With so many technological advancements in the last decade – most people would forgive you if you found yourself confused and swimming in a pool of utility and productivity apps and digitized calendars. Don’t get me wrong, I love my iPhone and Google Calendar and use it daily, and as brilliant and as life-changing as these inventions are… I will always fall back on my:
LISTS. Yes, Handwritten lists.
I would like to think of myself as someone who is pretty organized. My clothes are generally organized in a certain aesthetically pleasing manner, my belongings are placed strategically and my time is spent efficiently. One could say, that if I didn’t have my pen and notebook near me,I get habitually apprehensive about how to take the day forward. One could also say that I suffer from short-term memory lost; hence jotting things down on the go is super helpful, plus it makes me more answerable to myself. Lists are so simple and efficient it seems impractical to use anything else.
How you deal with the year, week or day is all up to you. 5 years ago Sneha might’ve suggested procrastinating watching cat videos, stress crying or binge eating but, 28 year old Sneha values her sanity more than regurgitating what she use to do back in the day. If you’re over living out your days procrastibaking; I suggest reading the following list (ha!) to understand why the simple pleasures of creating a list makes your day that much better.
The reality is that the aspects of our lives are varying. If you could imagine a beautiful cut diamond; you would notice that every facet of the stone has differing amounts of light reflecting of it on the account of which way its facing. Our lives are no different. Lists help create boundaries between the different parts of our days. It respects the various functions of our daily activities and aids in giving you a clear picture. It sets the scales for when you need to gauge what takes priority on different tasks, whether its work, social or personal. Everything has its place and within its place it has a ranking.
By spending a couple of minutes the night before planning the next day you save so much mental energy and crucial thinking space to actually get on with it. Is there anything more to say?
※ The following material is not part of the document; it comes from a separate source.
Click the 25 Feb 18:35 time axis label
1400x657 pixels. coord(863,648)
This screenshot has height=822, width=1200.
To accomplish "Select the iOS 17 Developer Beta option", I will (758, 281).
When you have a mindmap of how your year/week/day is going you can start breaking them down into small and larger priorities – marking down what is the most important thing. Lists help you keep a track of your progress – if you notice that a particular task isn’t crossed off for days or weeks on end, then it probably needs to be done asap. Again, lists make you accountable and if you don’t start of being accountable to yourself, can you really set a good impression for anyone else?
Some would say that checking things of a list is the least of all reasons to be satisfied and clearly not enough to jump on the list-making train. I disagree! Noting things down and crossing them off, is by far one of the best feelings in the world. I always go to bed feeling a sense of relief when I know I have accomplished everything I set out to do for the day. Isn’t crossing off things of a bucket list satisfying? To me, it’s essentially the same thing just on a smaller (less exciting?) scale.
So now that you’re briefed on why they work. Let’s get into the nitty-gritty of writing sh*t down.
It useful having a bigger picture of what you want to achieve in the year. And, even more convenient to break them up into different groups like long term objectives, skills you want to acquire or work activities. Try to keep them as vague as possible and eventually build a mind map by writing down additional things that need to be done to achieve these long term goals. A time frame usually helps; 6 months, 3 months and 1 month.
Recently I started using skillshare to pick up certain art and blogging skills and I stumbled across Michael Karnjanaprakorn’s lessons on Real Productivity: How to create your ideal work week. There’s a lot you can take away from his lecture, but the biggest idea for me was how he starts and ends his weeks. He has a model in place called the PLAN → DO → REVIEW system. Where you list your 3 priorities for the week, for the day and finally 3 wins for the week. This system, essentially provides you structure for the day. It’s so schematic and powerful, yet so simplistic – I implemented it the next day.
The basis of it is to write down 3 priorities of the week, which means jotting down three things that need to be achieved by the end of the week, followed by 3 things that need to be done for the day. And, when you review on a sunday night, you note down the three wins for the week. This system is so uncomplicated and efficient it actually leaves you feeling really good. Infact, I loved it so much I started it on a whatsapp group with my closest girlfriend where we write down are goals for the week and review it back at the end of the week. I’m grateful for a bunch of girl who motivate you to touch the sky.
Write Creating Habits: Lists and Productivity,
Finish Bracelet Design
Organize Wardrobe – Fitness Stuff
Top up on Pet Food
Finish outline and final for blog post on productivity
Make sure to finish bracelet design
Clear Email Inbox
I manage to outline, write and post my blog post on productivity
I finished all menial tasks such as laundry and groceries
When you have ideas conceptualized right in front of you, it cooperates so much better than a 10000 ideas in your head. In short, I can only hope this helps you accomplish your goals! Technology is a beautiful, scary thing and I don’t know what I would do without my iPhone or Google Cal but I do, know that I would be hopeless without a pen and paper.
Note: I like to digitize everything and put it down in ink and paper. It’s extra effort but I find that it really helps me.